Dow Jones en baisse de 300 pts, tensions Iran et pétrole pèsent sur Wall Street

Dow Jones en baisse de 300 pts, tensions Iran et pétrole pèsent sur Wall Street
Ananthu C U
24 mars 2026, 14:53 PM
  • Les actions américaines chutent alors que les tensions avec l'Iran assombrissent les perspectives, le pétrole rebondit.
  • La flambée du pétrole ravive les craintes d'inflation et réduit les attentes de baisses de taux.
  • Le stress du crédit privé s'intensifie alors que des sociétés limitent les retraits des investisseurs.

Les actions américaines ont ouvert en baisse mardi alors que le retour de l'incertitude sur le conflit au Moyen-Orient a freiné l'élan du rebond de la séance précédente.

Les investisseurs se sont montrés prudents malgré la décision du président américain Donald Trump de reporter des frappes militaires contre l'Iran, des signaux contradictoires sur les avancées diplomatiques maintenant les marchés sur le qui-vive.

Les marchés reculent avec le retour de l'incertitude géopolitique

L'indice S&P 500 et le Nasdaq 100 ont reculé de 0.42% et 0.56%, respectivement, tandis que le Dow Jones Industrial Average a chuté de 338 points, soit 0.73%.

Le repli intervient après un net rebond lors de la séance précédente, lorsque les trois principaux indices avaient bondi de plus de 1% suite à l'annonce de Trump d'une pause de cinq jours dans les frappes prévues contre les infrastructures énergétiques iraniennes.
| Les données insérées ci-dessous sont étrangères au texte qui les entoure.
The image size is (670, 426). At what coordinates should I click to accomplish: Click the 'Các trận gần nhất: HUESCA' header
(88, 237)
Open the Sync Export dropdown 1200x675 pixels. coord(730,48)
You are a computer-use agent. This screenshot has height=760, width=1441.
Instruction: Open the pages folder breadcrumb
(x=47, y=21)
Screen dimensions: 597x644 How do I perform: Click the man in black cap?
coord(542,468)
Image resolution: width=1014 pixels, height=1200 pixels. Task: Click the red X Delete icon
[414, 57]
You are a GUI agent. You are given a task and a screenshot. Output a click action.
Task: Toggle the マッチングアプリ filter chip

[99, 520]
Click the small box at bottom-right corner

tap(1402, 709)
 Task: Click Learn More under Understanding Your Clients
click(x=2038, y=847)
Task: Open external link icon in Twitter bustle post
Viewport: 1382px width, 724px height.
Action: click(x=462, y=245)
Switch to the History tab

La mesure avait brièvement ravivé les espoirs d'une résolution diplomatique.

Cependant, l'incertitude est réapparue rapidement après que des responsables iraniens ont nié l'existence de négociations directes avec les États-Unis, contredisant les affirmations de Trump selon lesquelles des «entretiens productifs» avaient eu lieu.

Des responsables israéliens ont également indiqué que, bien que Trump cherche un accord, des progrès significatifs restent improbables à court terme.

Le pétrole rebondit, les perspectives de taux restent incertaines

Les prix du pétrole ont repris leur tendance haussière mardi, annulant une partie des fortes baisses observées la veille.

Le Brent a gagné plus de 3% pour se négocier au-dessus de $103 le baril, tandis que le West Texas Intermediate a progressé de plus de 4% pour dépasser $91.

Le rebond des prix de l'énergie a ravivé les inquiétudes sur l'inflation, compliquant les perspectives de la politique monétaire.

La Réserve fédérale américaine avait déjà adopté un ton ferme la semaine dernière, projetant une seule réduction des taux en 2026.

Les anticipations du marché ont été sensiblement modifiées en réponse aux développements géopolitiques.

Les marchés monétaires n'anticipent plus aucune baisse des taux cette année, contre des attentes de deux baisses avant l'escalade des tensions au Moyen-Orient.

Si les anticipations d'une hausse des taux s'étaient brièvement atténuées après les commentaires de Trump lundi, elles se sont depuis stabilisées, selon l'outil FedWatch de la CME, dans un contexte d'incertitude persistante.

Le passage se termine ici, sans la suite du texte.